**Records from a dataset:**
________________________
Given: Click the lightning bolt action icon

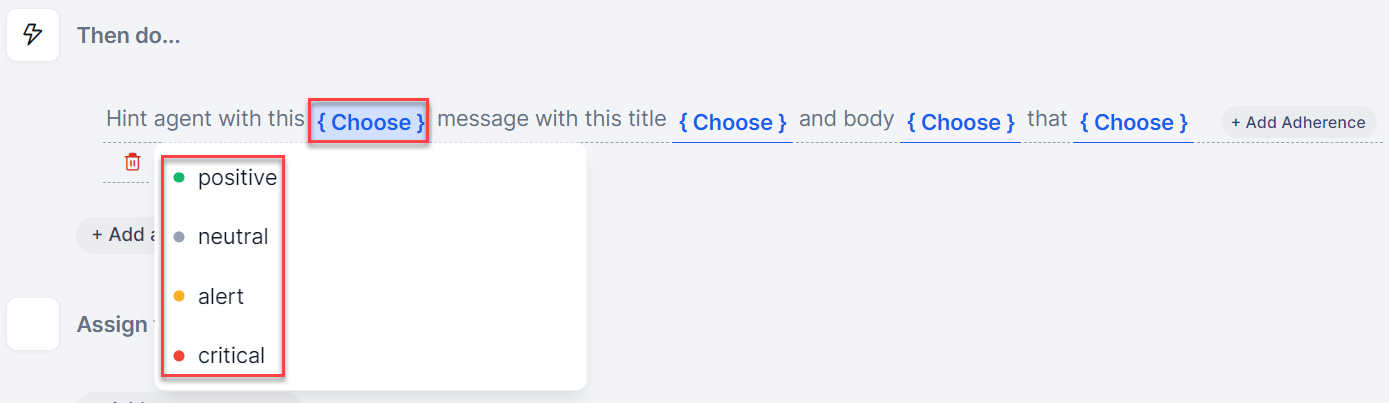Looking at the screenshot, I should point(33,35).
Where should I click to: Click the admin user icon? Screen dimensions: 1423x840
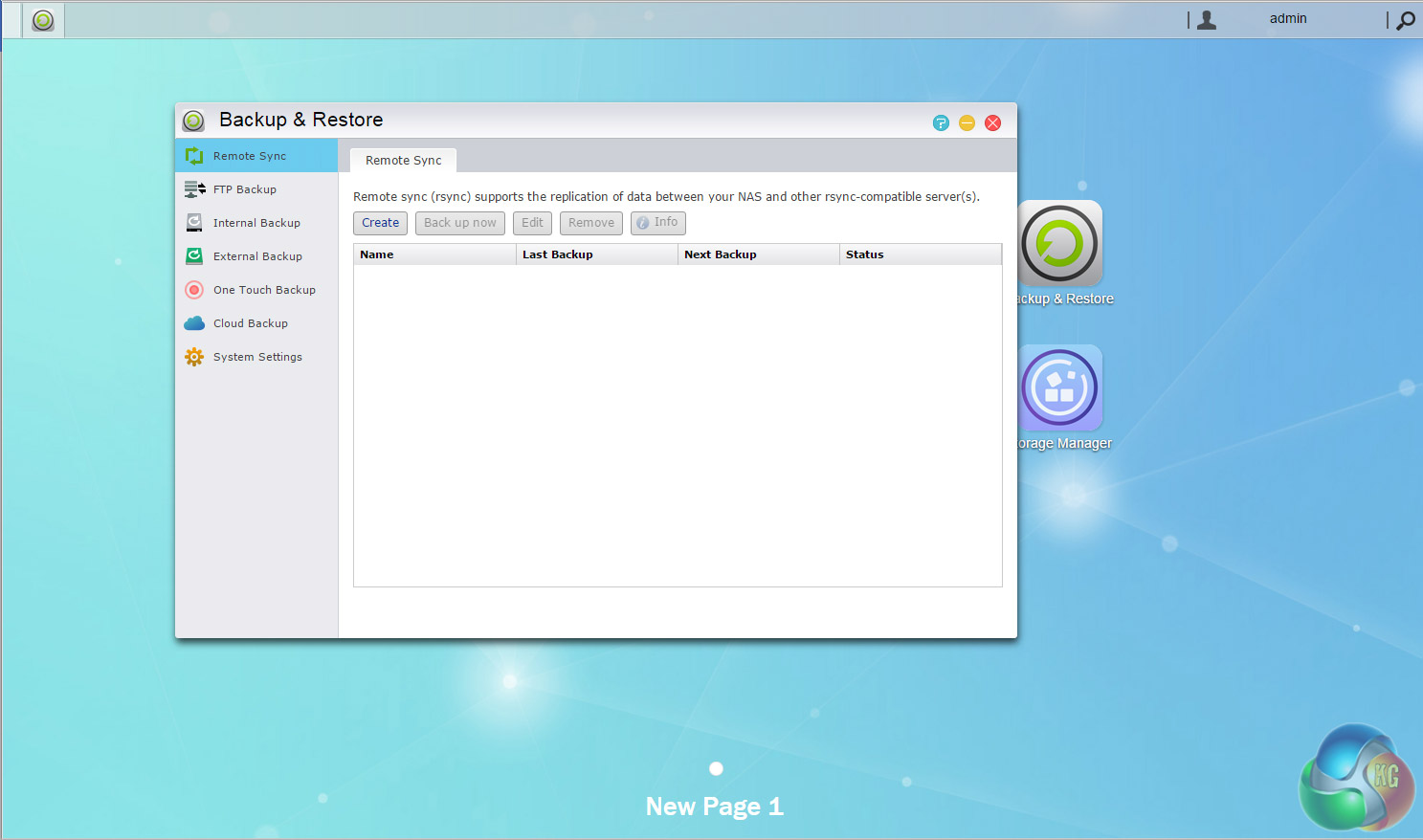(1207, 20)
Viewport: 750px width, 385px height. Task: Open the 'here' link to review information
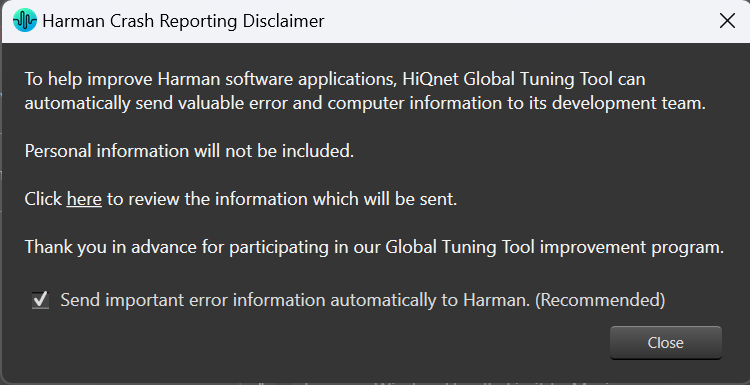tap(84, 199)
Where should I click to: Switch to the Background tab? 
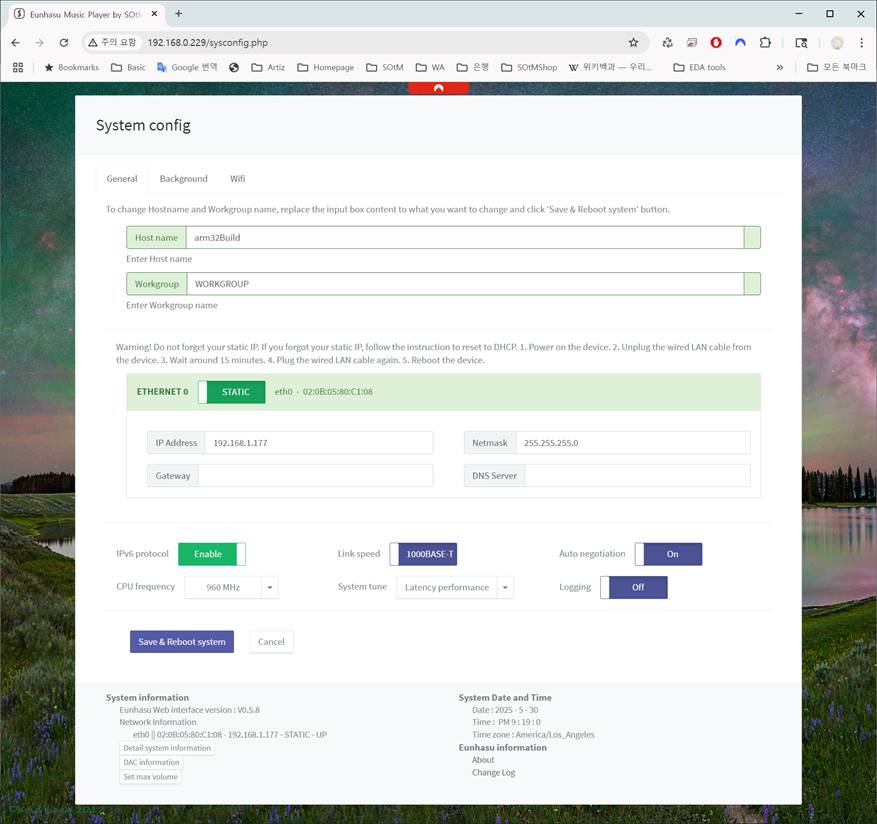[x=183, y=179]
________________________
**Exercise instructions:**
Please print every record exactly as written, without the pictures.

**Answer to this exercise:**
Given: Click the lightning bolt action icon

Looking at the screenshot, I should point(33,35).
Where should I click to: Click the admin user icon? Screen dimensions: 1423x840
(1207, 20)
Viewport: 750px width, 385px height. Task: Open the 'here' link to review information
tap(84, 199)
Where should I click to: Switch to the Background tab? 
[x=183, y=179]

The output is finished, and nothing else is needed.